Primary Class: Mucolytic agent / Antidote

• Subclass: Thiol-containing antioxidant; hepatoprotective agent.

• Known hypersensitivity or allergy to acetylcysteine or any excipients in the formulation.
• Use caution or avoid in patients with bronchospasm or reactive airway diseases when using inhaled forms.

• High-Risk Groups: Patients with asthma or reactive airway disease may experience bronchospasm, especially with inhaled formulations. Use with caution and monitor closely.
• Serious Risks:
• Anaphylactoid reactions have been reported with IV administration, especially rapid infusion; monitor for signs of hypersensitivity.
• Hepatic function should be monitored in overdose treatment.
• Monitoring: Liver function tests, renal function, and clinical status in overdose patients. Monitor respiratory status during nebulized administration.
• Early Signs of Severe Events: Rash, hypotension, bronchospasm, angioedema requiring immediate cessation and emergency treatment.

Common Side Effects:

• Gastrointestinal: Nausea, vomiting, abdominal discomfort.
• Respiratory (inhaled): Cough, bronchospasm, rhinorrhea.
• Dermatologic: Rash, urticaria.

Serious/Rare Side Effects:

• Anaphylactoid reactions (flushing, hypotension, bronchospasm) with IV use.
• Angioedema.
• Rare hypersensitivity reactions.
• Fever and chills during IV infusion.

• Drugs:
• May potentiate the effects of activated charcoal in overdose management.
• Theoretically may interact with nitroglycerin, causing additive vasodilation and hypotension.
• Food: No significant interactions.
• Alcohol: No direct interaction, but alcohol use increases risk of liver injury in acetaminophen toxicity, reinforcing need for antidote use.
• Enzyme Systems: No significant CYP450 involvement; metabolized mainly by conjugation and deacetylation.
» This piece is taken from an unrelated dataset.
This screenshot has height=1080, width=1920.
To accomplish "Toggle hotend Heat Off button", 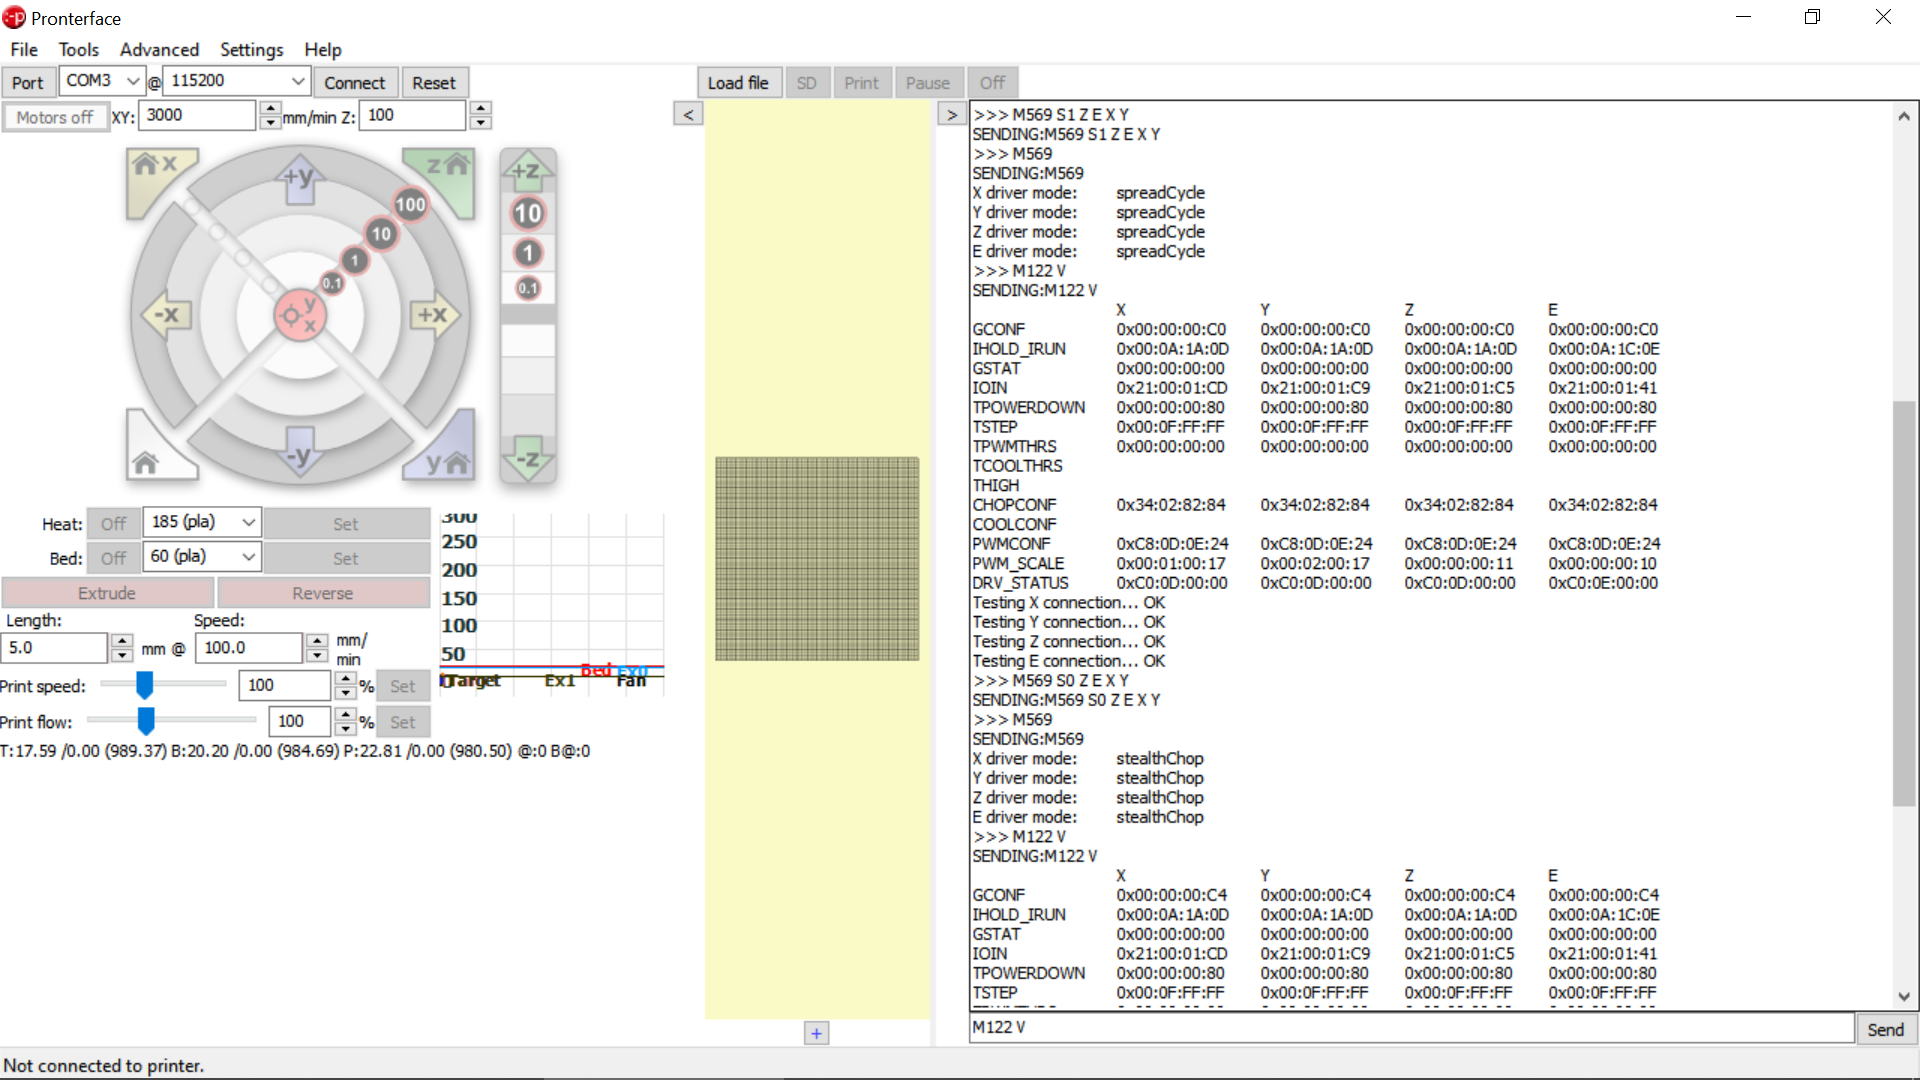I will tap(113, 523).
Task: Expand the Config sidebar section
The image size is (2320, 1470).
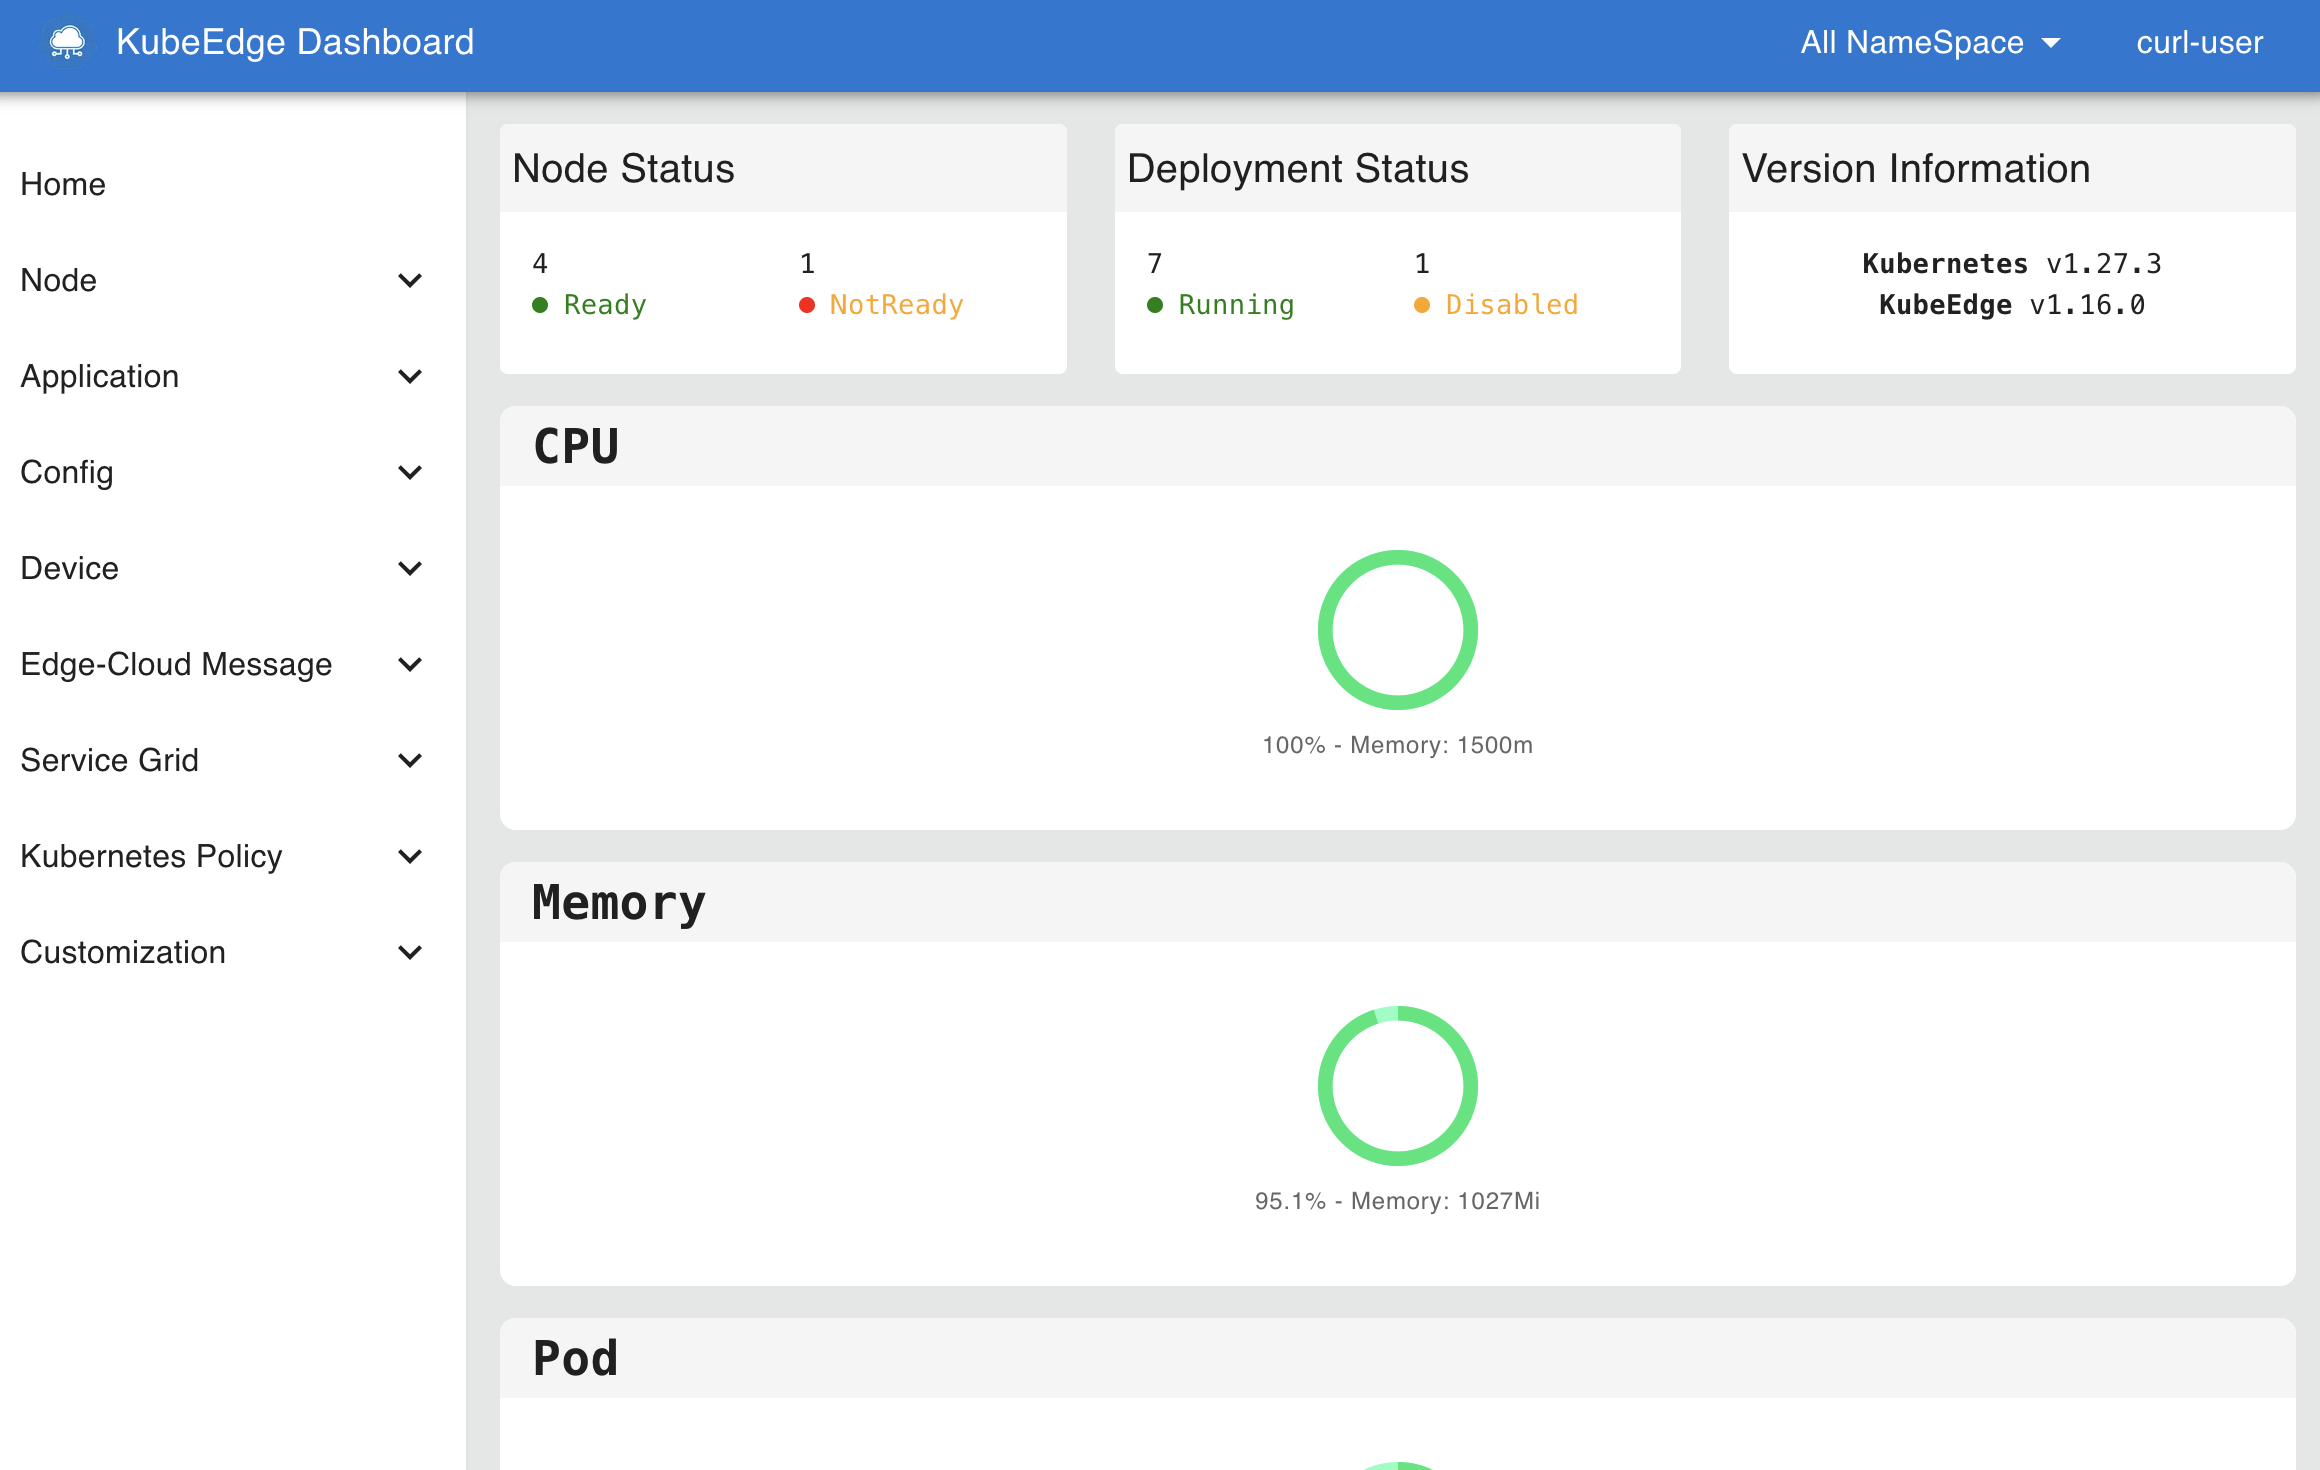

• Acetaminophen Overdose: Updated FDA guidance reinforces early administration of acetylcysteine for improved outcomes and highlights risk stratification using nomograms.
• Contrast-Induced Nephropathy: Recent guidelines suggest limited benefit; acetylcysteine use is now considered optional rather than standard for CIN prevention.
• Idiopathic Pulmonary Fibrosis: Emerging evidence on combination therapy including acetylcysteine, but recent large trials showed mixed results; no change in official recommendations.
• Ongoing evaluation for psychiatric and neuroprotective roles is underway.
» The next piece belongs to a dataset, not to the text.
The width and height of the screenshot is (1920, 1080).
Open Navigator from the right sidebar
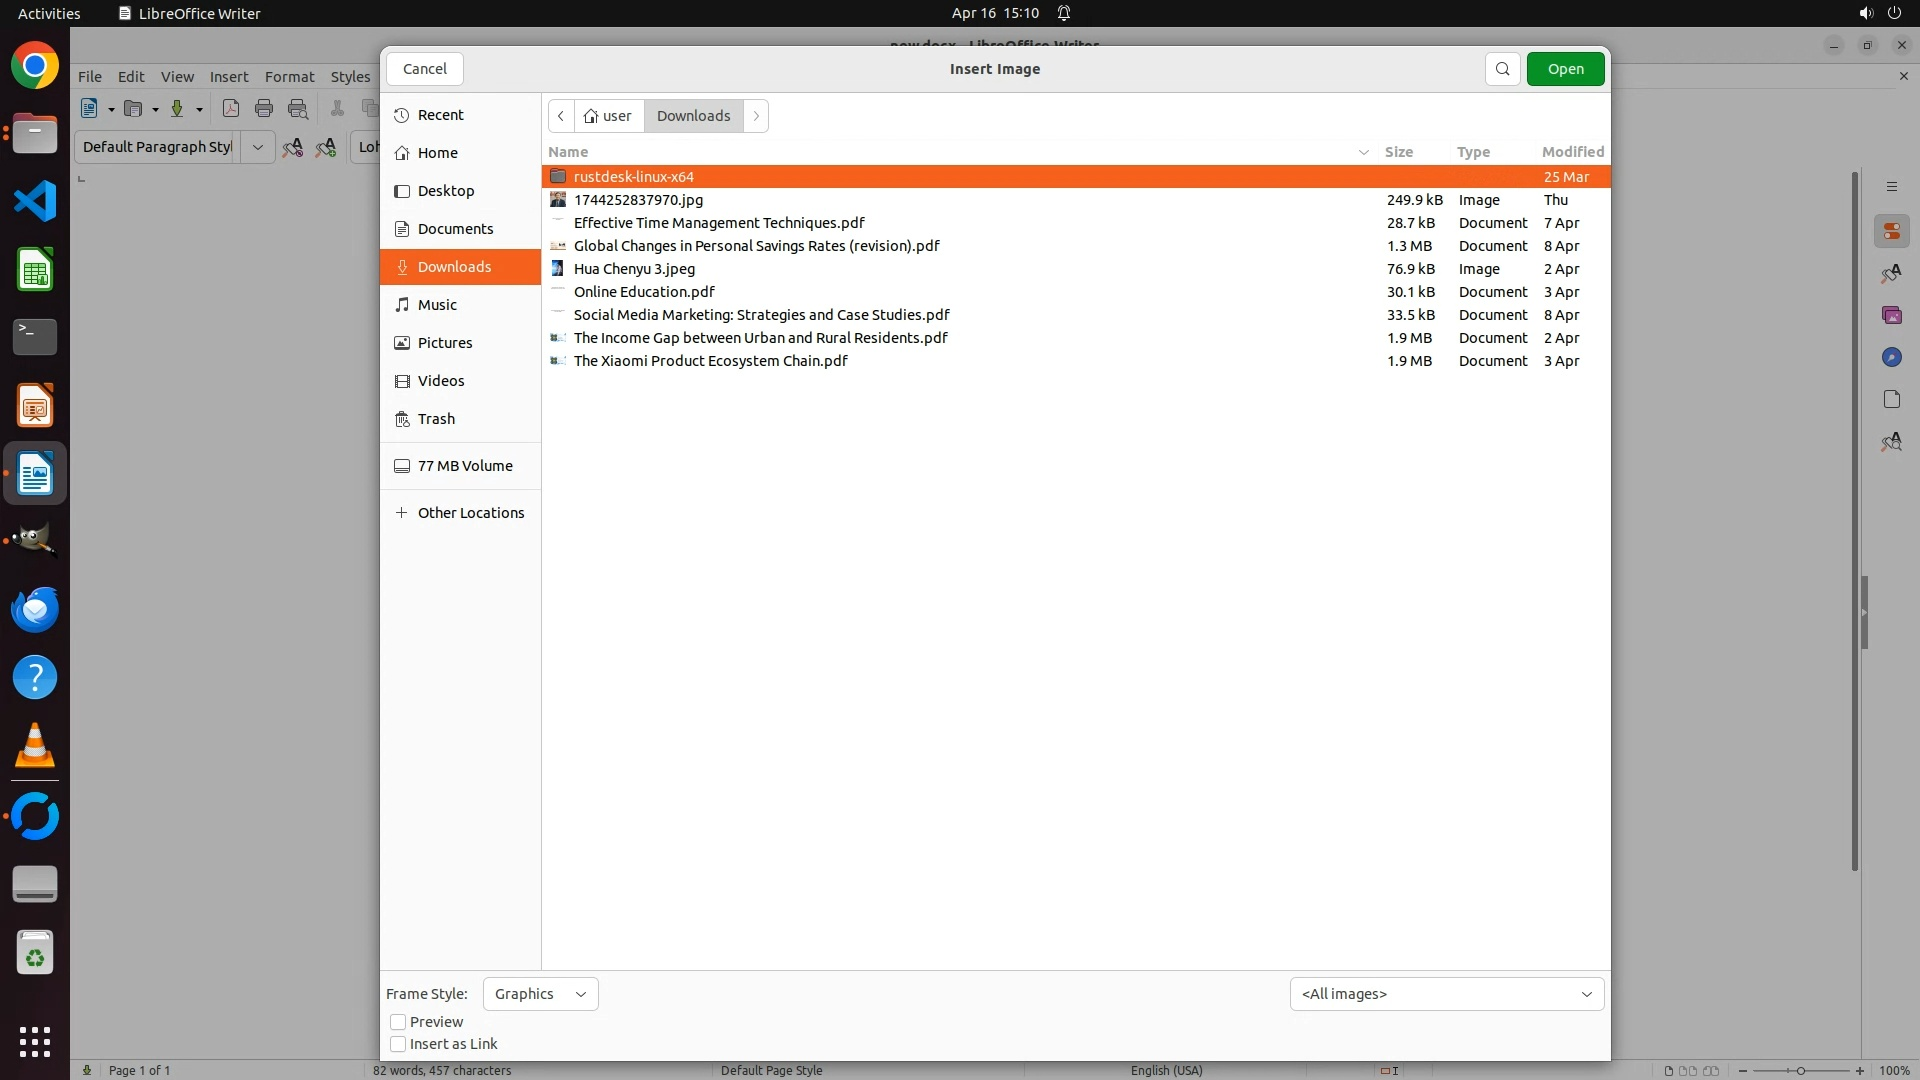pyautogui.click(x=1891, y=357)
• Store at controlled room temperature: 20°C to 25°C (68°F to 77°F).
• Protect from light and moisture.
• Keep vial tightly closed until use.
• Inhalation solutions: Protect from freezing.
• Reconstituted IV solutions should be used immediately or stored according to specific protocol (usually refrigerated and used within 24 hours).
• Shake well before use (oral solution).